JPMorgan Chase has been systematically embedding generative AI into both internal operations and client-facing products, backed by an $18 billion annual technology budget and 450 AI use cases in production. The effort has drawn industry recognition within its payments business: J.P. Morgan Payments has received Snowflake’s 2026 AI Innovator in Financial Services Award for its Merchant Services unit, three awards at The Digital Banker’s Global AI Innovation Awards (Best AI Payments Initiative, Best AI Powered Platform for Payments, and Best AI Transformation Initiative in Payments) for its internal Turbo platform, and Celent’s 2025 Model Bank of the Year for its use of technology to deliver integrated payments and treasury solutions.

The Internal Platform
The centerpiece of the effort is LLM Suite, a proprietary portal that connects large language models from OpenAI and Anthropic to the bank’s internal data and applications. About 250,000 JPMorgan employees have access to the platform — the entire workforce except for branch and call center staff. Half of them use it roughly every day, according to Chief Analytics Officer Derek Waldron.
“When we rolled out LLM Suite to all our employees in 2024, uptake was viral.
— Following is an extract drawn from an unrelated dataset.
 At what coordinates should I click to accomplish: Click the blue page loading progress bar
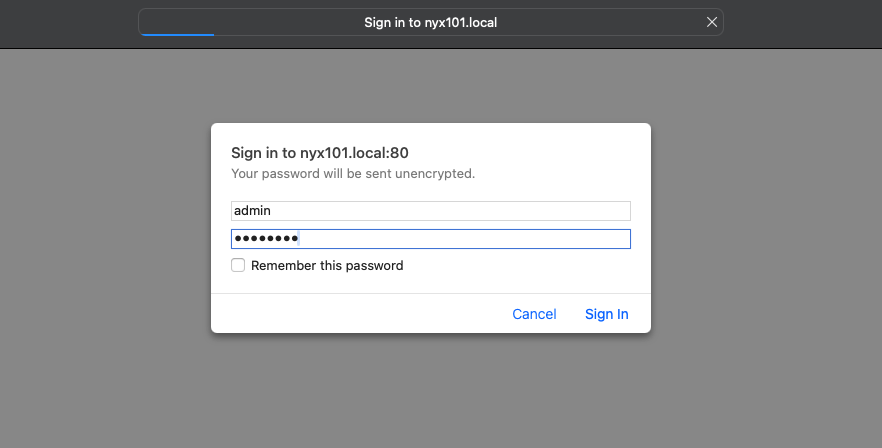click(x=177, y=34)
Most employees would say 2024 was the year they developed a personal relationship with AI. I would describe it as nothing short of a cultural transformation for the bank.”
Derek Waldron, JPMorgan Chase’s chief analytics officer
The system is updated every eight weeks as the bank feeds it more from its databases and software applications. “The broad vision that we’re working towards is one where the JPMorgan Chase of the future is going to be a fully AI-connected enterprise,” Waldron said.
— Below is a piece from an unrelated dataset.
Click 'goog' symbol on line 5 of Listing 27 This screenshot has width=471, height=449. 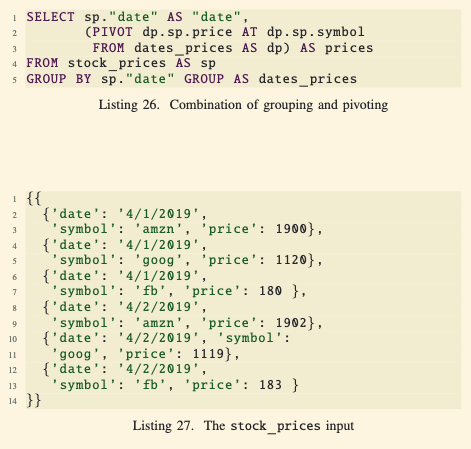pyautogui.click(x=158, y=260)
The platform’s applications span divisions. Lawyers use LLM Suite to analyze contracts. A coding assistant has produced a 10% to 20% productivity increase for technology teams. In investment banking, Waldron demonstrated the system generating a five-page presentation, including the latest news, earnings, and a peer comparison, for a hypothetical meeting with Nvidia’s CEO and CFO in about 30 seconds. “You can imagine in the past how that would have been done; we would’ve had teams of investment banking analysts working long hours at night to do this,” Waldron said. The bank is also training AI to draft confidential memos it produces for prospective M&A clients.
The call center tool EVEE Intelligent Q&A improved resolution times through context-aware responses. In payments, the Turbo platform uses large language models to translate natural language requirements, such as those from Jira tickets, into structured, executable components for development, validation, and implementation, enabling faster validation of complex payment flows across a business that processes more than $10 trillion in transactions daily across 160 countries.
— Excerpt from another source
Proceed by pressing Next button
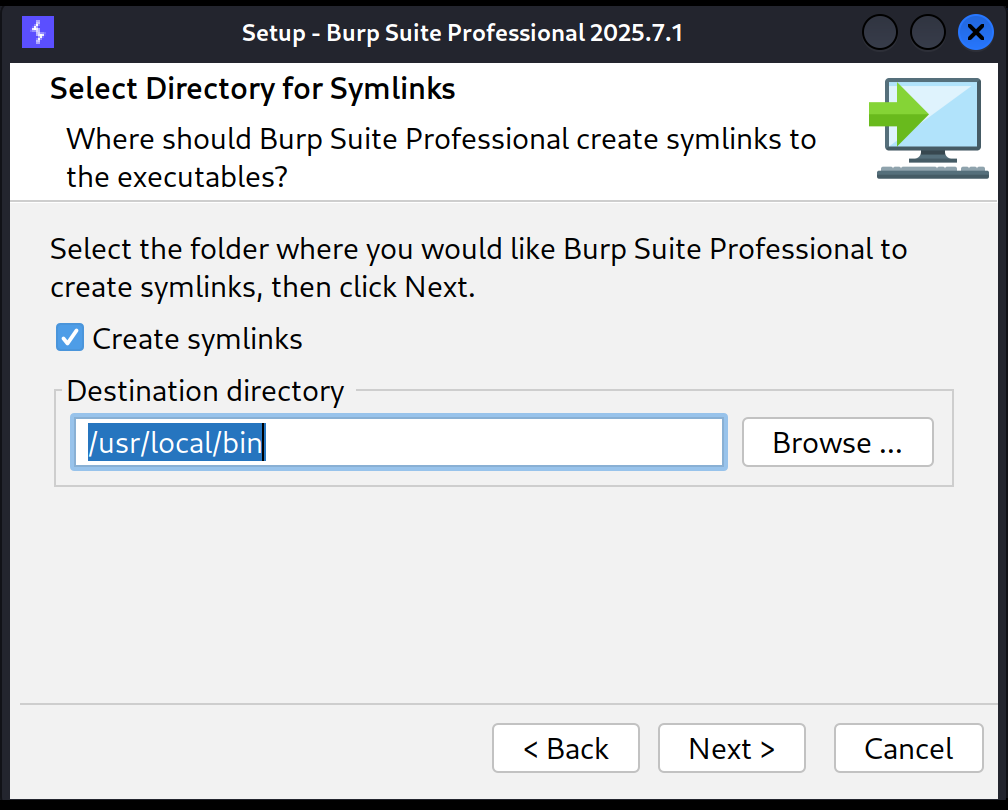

Cumulatively, the initiatives have saved the bank nearly $1.5 billion through fraud prevention, personalization, trading, operational efficiencies, and credit decisions.
Organizational Structure
In February 2026, JPMorgan reshuffled its commercial and investment bank to “maximize the impact of AI,” naming Guy Halamish as COO of the unit. The memo, signed by CIB co-CEOs Doug Petno and Troy Rohrbaugh, tasked Halamish with overseeing the effort to “harness the power of our data and fully leverage rapidly evolving AI capabilities.”
Under the new structure, each of the CIB’s four principal businesses: global banking, markets, payments, and securities services, will appoint its own chief data and analytics officer, reporting both to Halamish and their respective business heads. The CIB generated $25 billion in net income in 2024 out of a firmwide total of $58.5 billion.
Client-Facing Applications
In wealth management, AI tools supercharged the speed at which bankers could provide research and investment advice to wealthy clients during the market turmoil that followed U.S. tariff announcements in April 2025.
“Our advisers are finding the right information up to 95% faster — which means they spend less time searching and more time engaging in meaningful conversations with clients,” said Mike Urciuoli, chief information officer at JPMorgan asset and wealth management.
JPMorgan Asset & Wealth Management said gross sales between 2023 and 2024 increased by 20%, with GenAI-driven tools helping teams focus more effectively on high-impact client work. The bank projects that AI will enable advisers to expand their client rosters by 50% over the next three to five years.
In payments, J.P. Morgan Payments launched a client-facing virtual assistant for its Commerce Center reporting platform, powered by generative AI and available to clients 24/7. Built using a Retrieval-Augmented Generation framework, the assistant handles queries such as “how do I create a new report” and “which reports will show me post-funded data?” A separate solution, Cash Flow Intelligence, provides corporate treasury clients with AI-powered forecasting capabilities and an advanced analytics workbench for financial visibility and liquidity optimization.
Workforce Implications
Waldron acknowledged a “value gap between what the technology is capable of and the ability to fully capture that within an enterprise.” Companies “do work in thousands of different applications, there’s a lot of work to connect those applications into an AI ecosystem and make them consumable,” he said.
JPMorgan’s consumer banking leadership has indicated operations staff could fall by at least 10% over the next five years due to AI deployment. Waldron said that “as those agents become increasingly powerful in terms of their AI capabilities and increasingly connected into JPMorgan, they can take on more and more responsibilities.”